Accelerating Black Holes and Spinning Spindles

TL;DR

This paper constructs and analyzes accelerating, rotating, charged black hole solutions in AdS4, uplifts them to 11D supergravity to eliminate singularities, and explores their supersymmetric limits and dual gauge theory interpretations.

Contribution

It introduces a method to remove conical singularities in accelerating black holes by uplift to 11D supergravity and studies their supersymmetric and extremal limits.

Findings

Uplifted solutions eliminate conical singularities.

New supersymmetric AdS2 x Y9 solutions with rotation.
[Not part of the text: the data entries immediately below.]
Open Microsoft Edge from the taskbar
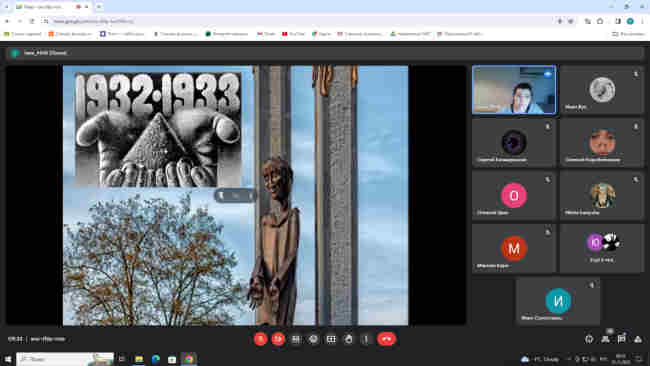pos(156,359)
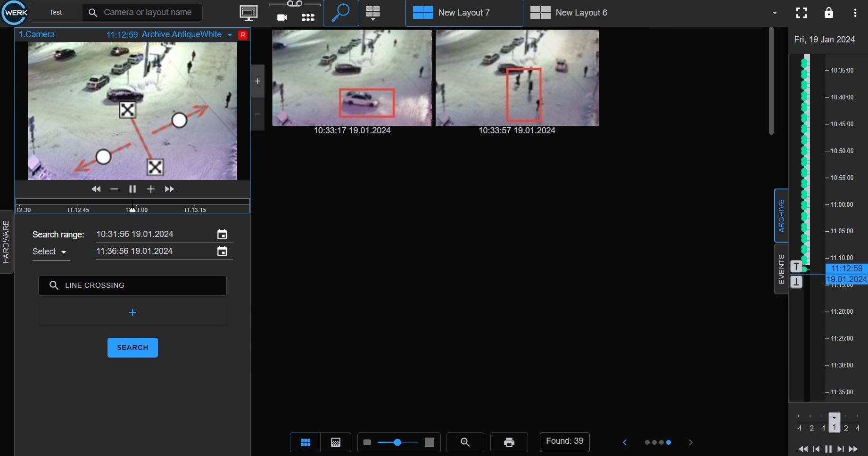Image resolution: width=868 pixels, height=456 pixels.
Task: Open the archive search magnifier tool
Action: click(x=340, y=13)
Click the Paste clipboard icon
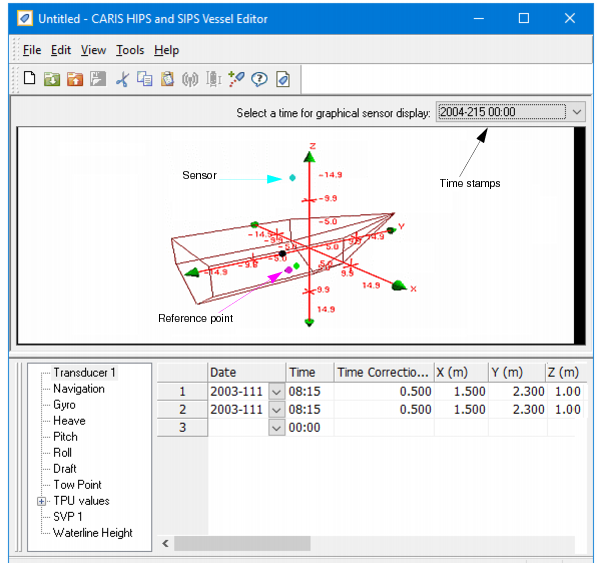This screenshot has width=603, height=563. coord(167,80)
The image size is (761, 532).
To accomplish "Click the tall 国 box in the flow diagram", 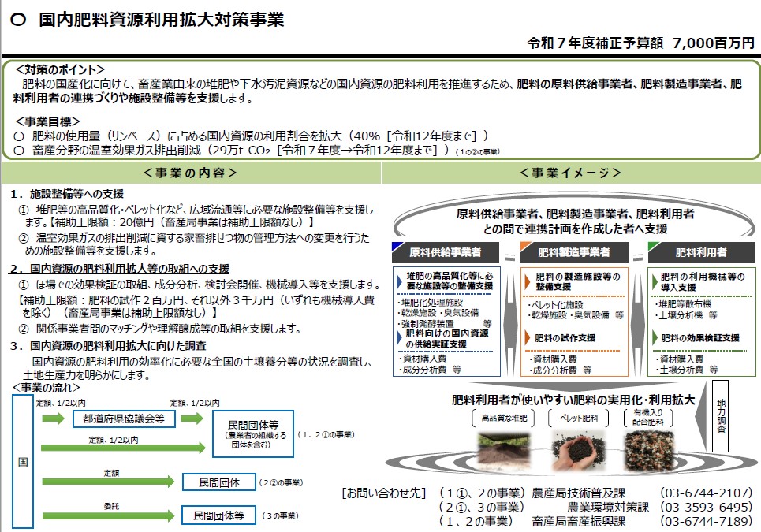I will tap(23, 460).
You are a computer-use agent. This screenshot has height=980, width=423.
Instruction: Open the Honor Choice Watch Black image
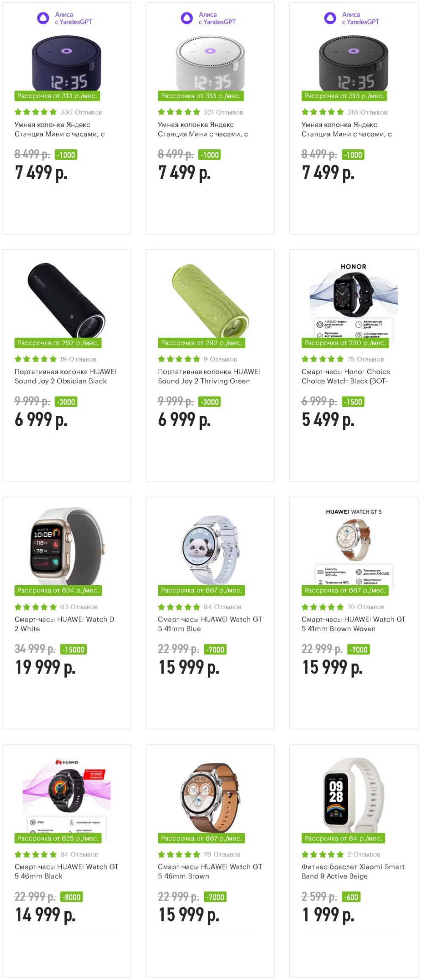point(354,300)
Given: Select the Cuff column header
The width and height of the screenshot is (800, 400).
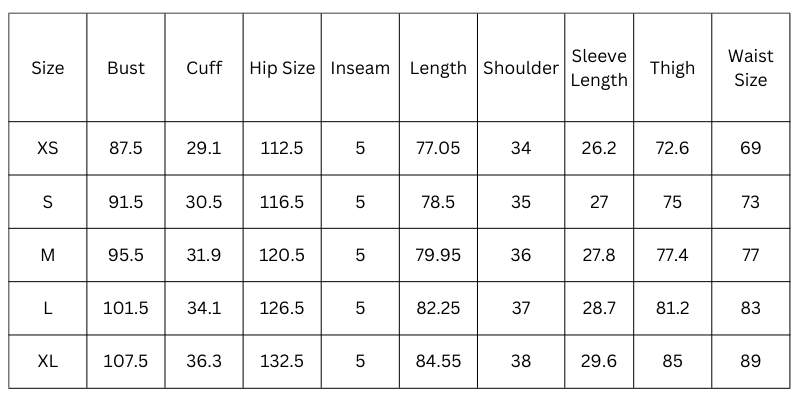Looking at the screenshot, I should pyautogui.click(x=204, y=68).
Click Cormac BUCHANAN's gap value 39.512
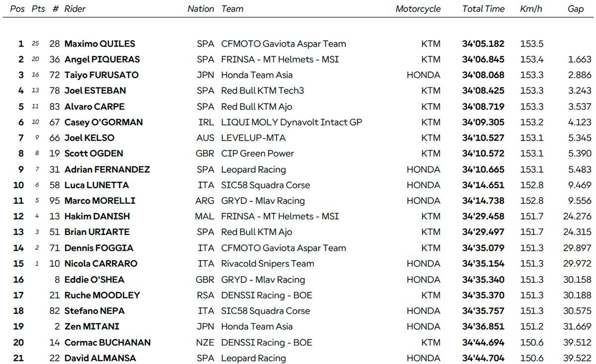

Black hole entropy linked to dual gauge theories.

Abstract

We study solutions in the Pleba\'nski--Demia\'nski family which describe an accelerating, rotating and dyonically charged black hole in $AdS_4$. These are solutions of $D=4$ Einstein-Maxwell theory with a negative cosmological constant and hence minimal $D=4$ gauged supergravity. It is well known that when the acceleration is non-vanishing the $D=4$ black hole metrics have conical singularities. By uplifting the solutions to $D=11$ supergravity using a regular Sasaki-Einstein $7$-manifold, $SE_7$, we show how the free parameters can be chosen to eliminate the conical singularities. Topologically, the $D=11$ solutions incorporate an $SE_7$ fibration over a two-dimensional weighted projective space, $\mathbb{WCP}^1_{[n_-,n_+]}$, also known as a spindle, which is labelled by two integers that determine the conical singularities of the $D=4$ metrics. We also discuss the supersymmetric and extremal limit and show that the near horizon limit gives rise to a new family of regular supersymmetric $AdS_2\times Y_9$ solutions of $D=11$ supergravity, which generalise a known family by the addition of a rotation parameter. We calculate the entropy of these black holes and argue that it should be possible to derive this from certain ${\cal N}=2$, $d=3$ quiver gauge theories compactified on a spinning spindle with appropriate magnetic flux.